A big dilemma many entrepreneurs encounter, is whether to raise seed money or continue developing the product until it’s ready for a bigger A round. Another related dilemma is whether to raise capital at all, or just bootstrap the company. There are many parameters to consider in these dilemmas. In this post, I want to address one parameter that is commonly overlooked or underestimated – the costs of fundraising.
Some costs, like traveling costs, are very trivial. If you live at a place like Silicon Valley, then it’s not a real issue. But if you don’t live near a Venture Capital hub, you might need to spend a few thousands of dollars just on traveling costs. Legal cost can also become very significant. Although there are many free resources for Seed and Round A legal documents, customizing them to meet your specific needs can easily cost $10,000.
However, the biggest cost of fundraising is the amount of time and energy you’ll need to spend on it. Fundraising is one of the toughest tasks you’ll have to deal with as an entrepreneur. First, you’ll need to prepare your elevator pitch, executive summary and investment deck. Although it doesn’t seem that much of work, it can take weeks of endless discussions and iterations to achieve a satisfying result.

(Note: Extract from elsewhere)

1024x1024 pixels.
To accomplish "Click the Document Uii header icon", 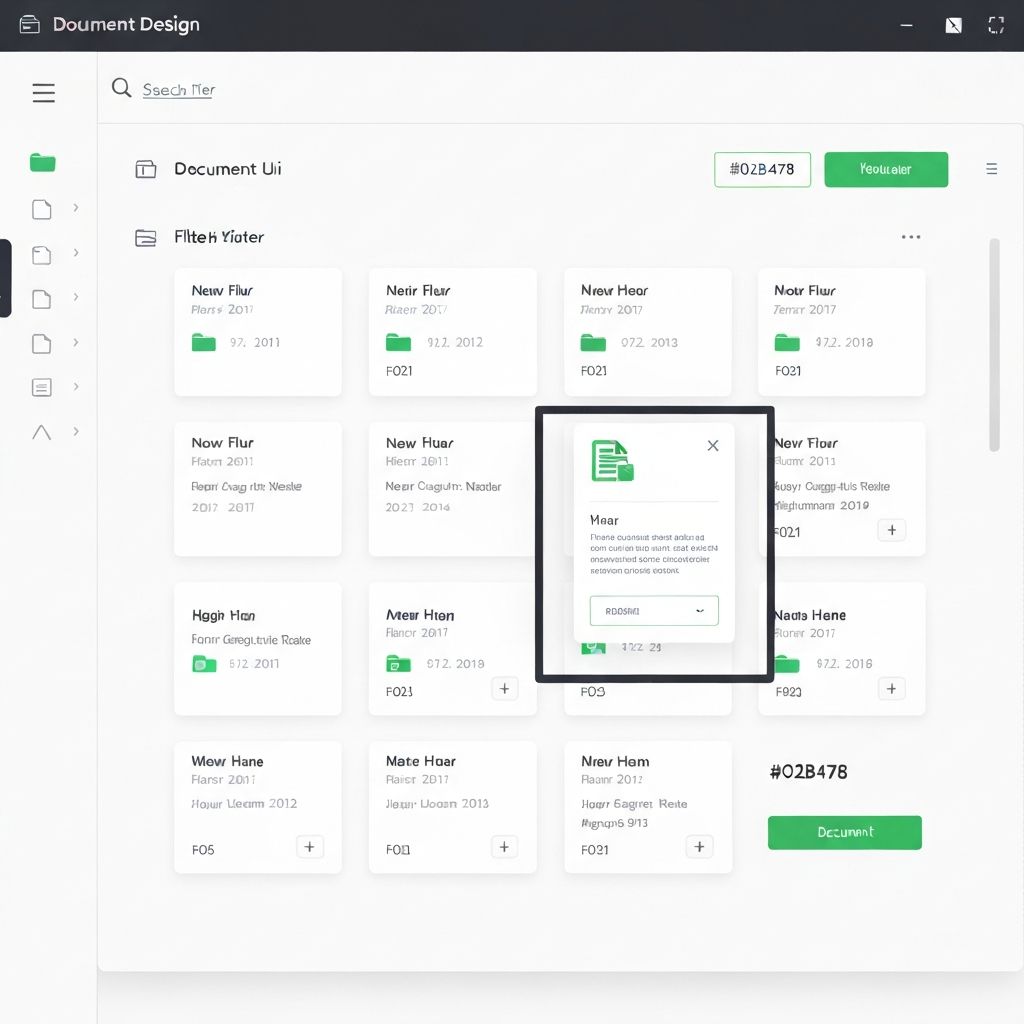I will (146, 169).
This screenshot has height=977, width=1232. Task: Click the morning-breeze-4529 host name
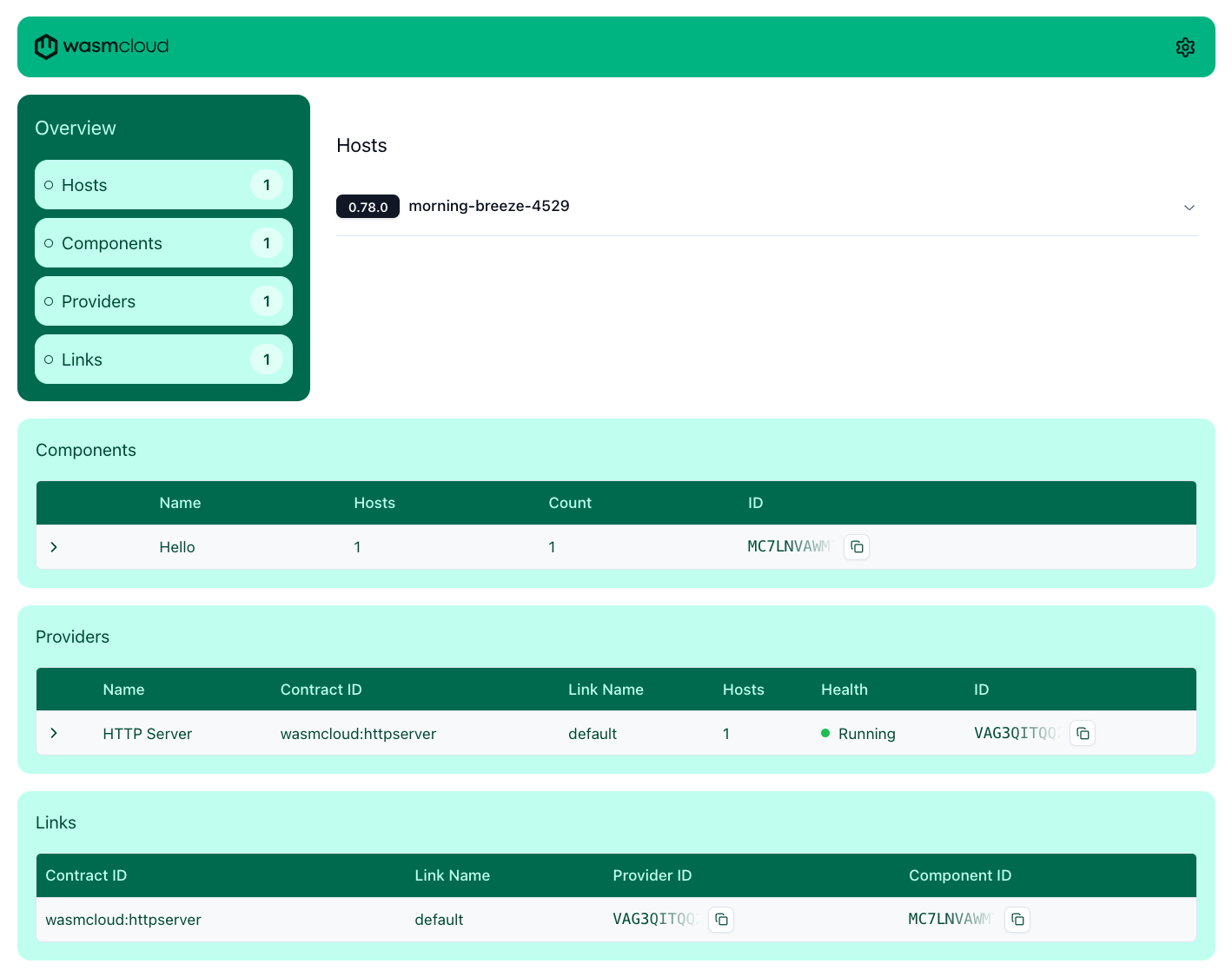489,206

Once all your materials are ready, it’s about time to start pitching your idea. Most entrepreneur find this phase emotionally exhausting. There is a lot of stress before every meeting and it’s really tough to overcome many negative answers. You’ll find yourself analyzing every meeting (which you should) and constantly iterating to improve your pitch and fundraising materials. In average, it takes around 3-4 months until you get a termsheet, if at all. Why so long? Because it takes time to build a strong enough relationship that can lead to an investment.
Assuming you got a termsheet, you now get into the negotiating phase, and it’s neither simple nor pleasant. You should plan for about 1-3 weeks to negotiate the termsheet, and another 3-5 weeks to let the lawyers negotiate the final phrasing of the full documents.
So how is this long fundraising process relevant to the costs of fundraising? The problem is that the lack of focus and stress demolish any chance for creative work. Therefore, it’s almost impossible to build your product and raise capital at the same time.
Since in average it takes 4-6 months to close a seed round, you should add the team’s living costs to the overall fundraising costs. For example, if you are a team of 2 co-founders and need about $1,000 per month each, then you should add at least $12,000 (= $1,000 X 6 months X 2 team members). To be on the safe side, I would actually assume $18,000.
When you sum all these costs, you can easily get to $20,000 – $40,000. Since there is no promise that you’ll succeed raising seed money at such an early stage, you should consider the option of spending this money on developing your product until it’s ready for a bigger A round or even better – generate some revenues. If we take the middle range of $30,000 and use them just to cover your living expenses, than you have more than a year to focus on developing your product. That’s usually enough time to see whether you really have a something substantial in your hands.
If you have something substantial, then you’d probably find it much easier to raise money (and even get a higher valuation). If you’re lucky, you might generate enough revenues to bootstrap your company and avoid all the fundraising hassle. On the other hand, if you realize that your project isn’t as good as you thought, then at least you had fun building your product, and can confidently move on to the next thing.
To conclude, think thoroughly whether you should spend time, energy and money on raising capital. There are cases where it makes more sense to skip the seed round and just try to bring your product to the market.